• [Supplied information]
=== Begin Enclosure ===

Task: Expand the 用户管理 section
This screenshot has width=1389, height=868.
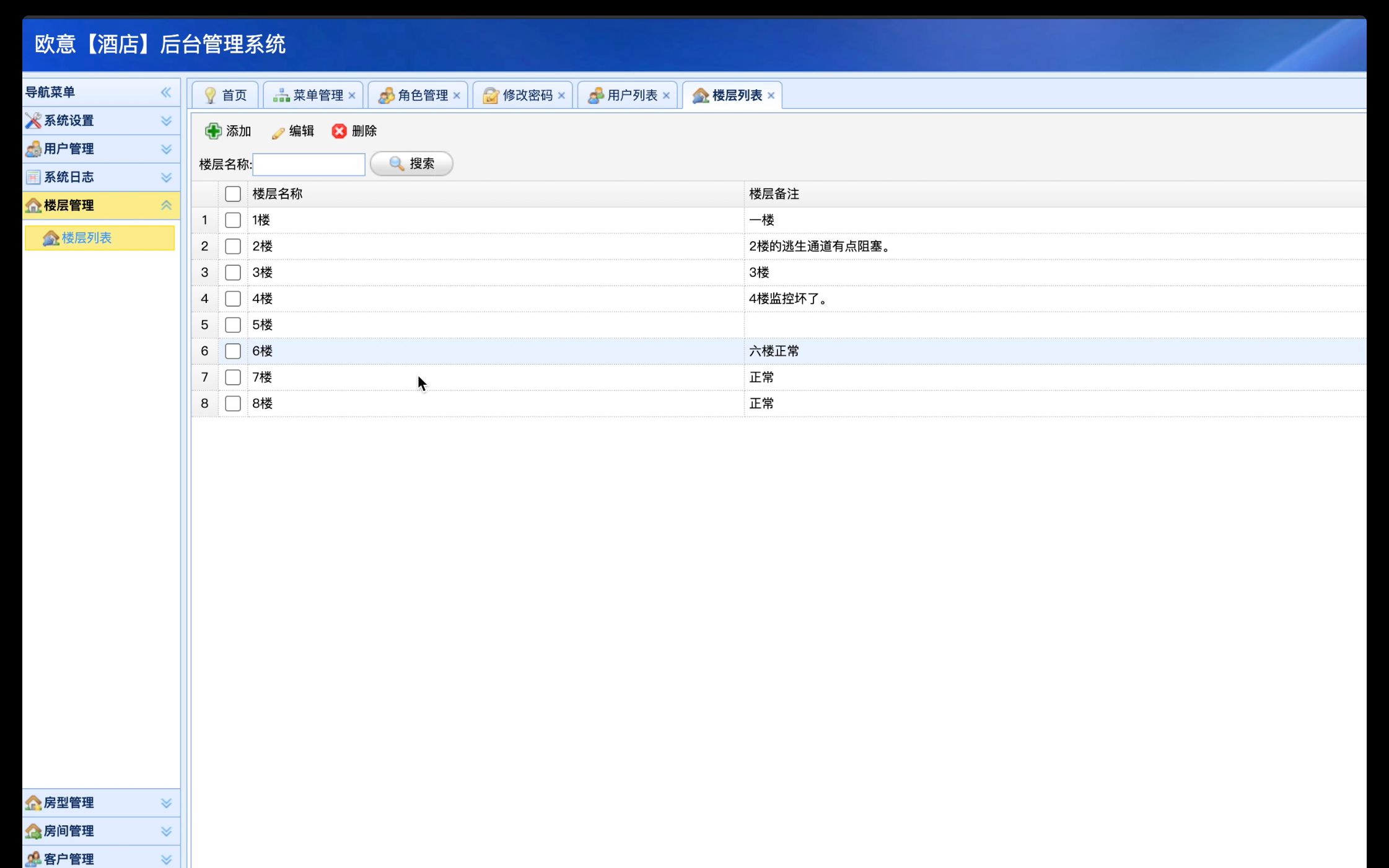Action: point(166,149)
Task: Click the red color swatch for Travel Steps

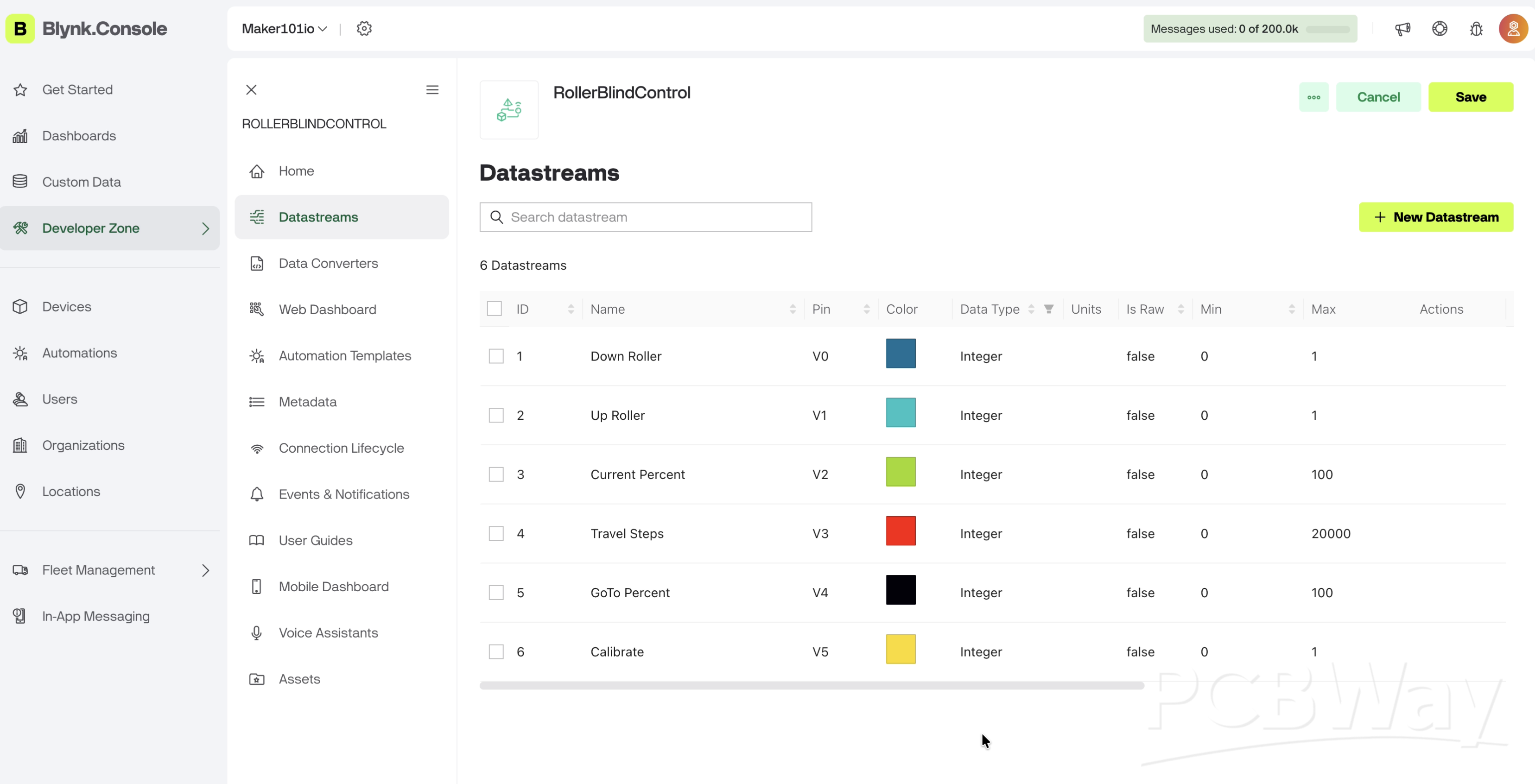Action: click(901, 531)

=== End Enclosure ===

• [Work instruction] Restate word for word the lines from the one holding "Task: Click the" down through the last line of the records above, and do not include the pictures.

• [Result of the task]
Task: Click the red color swatch for Travel Steps

Action: click(901, 531)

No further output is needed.